MCP alwaysLoad: Classifying Servers as Eager or Just-in-Time

Classify each MCP server as eager (alwaysLoad) or just-in-time by weighing always-paid context tax against on-demand discovery cost.

Related lesson: Tool-Call Cost and Latency Budgeting covers this concept in a hands-on lesson with quizzes.

The decision surface

Claude Code 2.1.121 added an alwaysLoad option to MCP server config: when true, all tools from that server skip tool-search deferral and are always available (Claude Code changelog). The flag is the server-level inverse of the API's per-tool defer_loading: true parameter (Tool search tool docs).

Without alwaysLoad, a server's tools sit behind tool search. The model runs a search step that returns 3 to 5 matching tool_reference blocks, which expand into full definitions inline. With alwaysLoad: true, every tool from that server sits in the system-prompt prefix from the first turn.

The pattern generalizes. Any host with deferred MCP discovery — current Claude Code, future MCP-aware Cursor or Copilot — faces the same per-server choice. Which servers are core enough to deserve unconditional context residence, and which can be paid for only on demand? Other harnesses push the deferral axis further than per-server. OpenAI Codex added per-thread MCP executor activation with plugin discovery, so executors activate per conversation thread rather than globally (OpenAI Codex changelog). This narrows the load decision to a per-conversation scope.

What each side costs

Eager loading burns prefix tokens every turn whether the tool is used or not. A typical multi-server setup (GitHub, Slack, Sentry, Grafana, Splunk) consumes about 55K tokens in tool definitions before the conversation starts (Tool search tool docs). It also dilutes selection accuracy. Anthropic reports that tool selection degrades significantly past 30 to 50 visible tools (Tool search tool docs).

JIT loading pays a search round-trip on first reference — a server_tool_use call before the actual tool call. It also depends on the model's ability to phrase a search query that retrieves the right tool. Tool descriptions that do not match natural-language tasks fail silently, and the agent reports "no tool available" when one exists.

JIT loading does not break prompt cache at the API design level. The docs are explicit: "Deferred tools are not included in the system-prompt prefix. When the model discovers a deferred tool through tool search, the tool definition is appended inline as a tool_reference block in the conversation. The prefix is untouched, so prompt caching is preserved" (Tool search tool docs). This sets deferred loading apart from manual per-step tool swapping, which does invalidate cache (see Dynamic Tool Fetching Cache Break).

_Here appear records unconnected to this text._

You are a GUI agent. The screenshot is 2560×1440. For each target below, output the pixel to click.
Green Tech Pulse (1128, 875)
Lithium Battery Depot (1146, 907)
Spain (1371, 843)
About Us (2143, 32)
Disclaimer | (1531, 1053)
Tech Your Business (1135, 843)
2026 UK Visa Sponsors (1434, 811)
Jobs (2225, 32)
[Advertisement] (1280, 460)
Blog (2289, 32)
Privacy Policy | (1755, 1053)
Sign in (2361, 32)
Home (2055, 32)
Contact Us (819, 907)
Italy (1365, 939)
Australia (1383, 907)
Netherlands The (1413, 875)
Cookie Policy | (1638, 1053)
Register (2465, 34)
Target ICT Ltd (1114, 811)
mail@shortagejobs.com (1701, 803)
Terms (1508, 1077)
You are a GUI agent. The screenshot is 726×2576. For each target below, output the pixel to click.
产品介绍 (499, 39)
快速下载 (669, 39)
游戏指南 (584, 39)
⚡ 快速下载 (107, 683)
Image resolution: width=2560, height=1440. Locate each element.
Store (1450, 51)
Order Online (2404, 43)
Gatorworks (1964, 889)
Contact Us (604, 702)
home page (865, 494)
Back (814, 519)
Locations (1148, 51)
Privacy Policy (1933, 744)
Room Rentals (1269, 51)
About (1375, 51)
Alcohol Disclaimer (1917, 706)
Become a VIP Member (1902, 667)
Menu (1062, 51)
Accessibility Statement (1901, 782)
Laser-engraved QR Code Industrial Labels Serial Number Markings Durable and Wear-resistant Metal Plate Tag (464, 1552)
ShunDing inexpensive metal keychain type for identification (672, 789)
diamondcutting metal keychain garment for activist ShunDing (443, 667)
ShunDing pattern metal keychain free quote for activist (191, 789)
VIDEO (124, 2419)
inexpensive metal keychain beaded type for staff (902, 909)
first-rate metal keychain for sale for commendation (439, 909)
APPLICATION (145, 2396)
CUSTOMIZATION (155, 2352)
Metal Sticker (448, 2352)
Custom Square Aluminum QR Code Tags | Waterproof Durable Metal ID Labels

The caveat is harness-level, not API-level. A deferred tool definition and cache_control are mutually exclusive on the same tool. The API rejects setting both — "Tools with defer_loading cannot use prompt caching" — and a Claude Code build that applied both flags unconditionally surfaced this as a hard error once 3 or more MCP servers were configured (claude-code#30920). The prefix-level cache benefit still holds, but do not assume an individual deferred tool block is itself cacheable, and check that your host does not double-set the flags.

Classification rubric

Four signals decide each server:

Signal Eager (alwaysLoad: true) JIT (default)
Hit rate Used in most sessions Used in <20% of sessions
Definition size Small relative to budget Large enough to dominate
Latency tolerance Cold-call round-trip is felt Search step is acceptable
Description quality Trustworthy under search Keywords do not match task language

The Anthropic docs turn the first two into a floor: tool search is worth enabling at 10 or more tools, or more than 10K tokens of total tool definitions (Tool search tool docs). Below that, eager-load every server. Above it, the per-server alwaysLoad decision matters.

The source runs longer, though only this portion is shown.